傍晚时分,段殊面色如常地回到了提前搭建好的片场。
他已经换好了服装,也上好了妆,这个角色的造型令他失去了昨日的俊朗与风光,看起来落魄不已,像是变了个人。
这座布景朴素的老房子是燕子的家,也就是影片中章佳燕饰演的角色。
影视剧拍摄时一般会把场景相同的场次排到一起,节省转场和布景的时间与成本,而不会完全按照情节顺序来拍。
《囚鸟》的场景几乎全都在这座海岛上,置景也不复杂,所以预计拍摄周期不到一个月,其中段殊的戏份集中在前十天。

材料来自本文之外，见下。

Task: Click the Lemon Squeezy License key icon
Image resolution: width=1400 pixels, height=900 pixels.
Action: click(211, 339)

这是一个略带奇幻色彩的故事,出生在偏僻海岛上的女主角燕子,终其一生都想跳出这个被贫穷和愚昧锁住的囚笼,在她与周围人漫长的斗争中,总能看见一道过去生活在这座房子里的幻影。
那是一个热爱画画的男人,一个村民眼里精神错乱的异类,也是燕子感到痛苦时唯一的慰藉。

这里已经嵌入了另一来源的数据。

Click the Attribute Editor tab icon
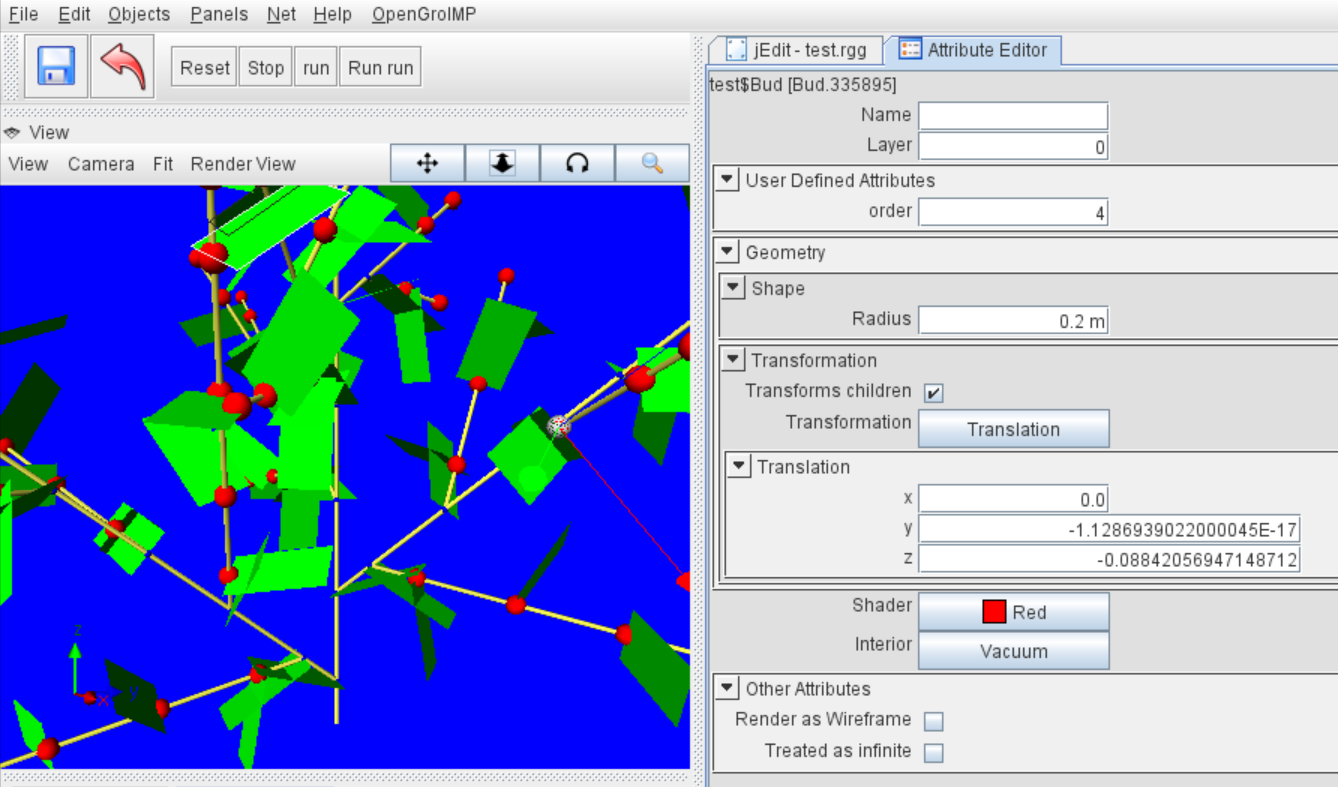 coord(910,49)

燕子会和只有她能看见的画家说话,这道无比真实的幻影也会隔着漫长时空回应她,像一场荒诞不经的梦。
今天拍摄的这场戏,是燕子最后一次在这座房子里看见那道影子,也是整个故事里情绪最明亮的一刻,赵媛想把这种明亮放在所有人都精神饱满的第一天拍完。
燕子终于偷到了那把锁住小船的钥匙,在漫天红絮的黄昏,她回头望向这座囚住自己二十多年的旧房子,看见衣着陈旧头发凌乱的男人坐在墙角,将怀里刚刚完成的画作递给她。

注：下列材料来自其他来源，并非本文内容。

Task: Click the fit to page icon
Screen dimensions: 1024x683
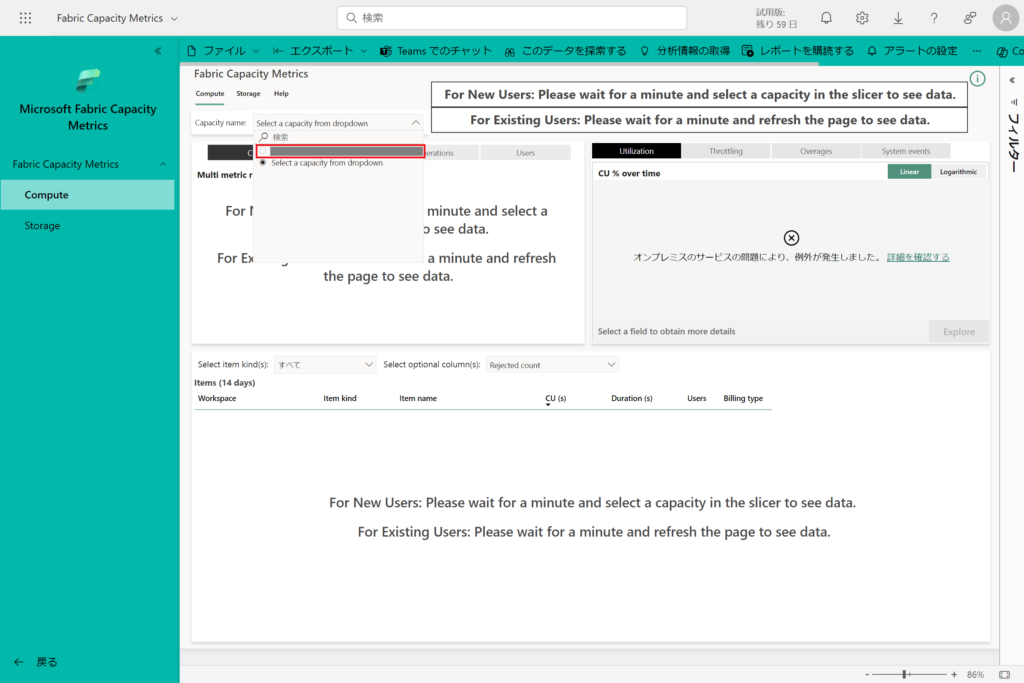Action: coord(1003,675)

画里是模样稚嫩的燕子,眼中饱含对这个世界的期待,这是幻想与现实交错的一刻,而笼罩在黄昏里的燕子早已成年,她朝他露出一个纯粹的笑容,伸手接过了这副不存在的画,然后头也不回地大步离开。
她将要去往没有桎梏、无限明亮的未来。
无人知晓的画家依然坐在那里,他的脸庞上洋溢着同样的笑容,却有一种难以言喻的难过,好像下一秒就会消失。
其实他的确消失了,他只是一道已经在囚笼里死去的幻影,再也不会有明天,但他仍然笑着,如同不知道一切早已结束。
指腹残留着尚未凝固的颜料,黯淡的身影被绚烂的色彩与夕阳浸没。
镜头沿着轨道慢慢拉远,画面定格在破旧房门合上的那一刻。
没有人喊卡,整个片场都被那种强烈的情绪吞没,过了很久才逐渐有声音复苏,恍然地从这场荒诞破碎的梦里醒来。
场工打开了房门,对这一条非常满意的赵媛快步走过去,想要同发挥出色的男主角说些什么,镜头之外深受感染的章佳燕平复了心情,带着满腔热情走回了屋子,摄影师反复回看两个机位里的素材,检查着画面里的每一个细节,想要确保它的完美无瑕,助理拿着纸巾和水杯后知后觉地迎上来……
但坐在地上的段殊把头埋进了膝间,久久没有动作,落魄的画家蜷缩在墙角,散乱一地的颜料静止着,仿佛构筑出了一道无形的屏障,让所有人不由自主地停下了脚步。
在由温热身体构成的黑暗里,段殊闭上眼睛,异常冷静地想着一件事。
他不是故事里的画家,他没有消失,这里也不是充满幻想的电影世界。
但他却真的感觉不到自己的手了。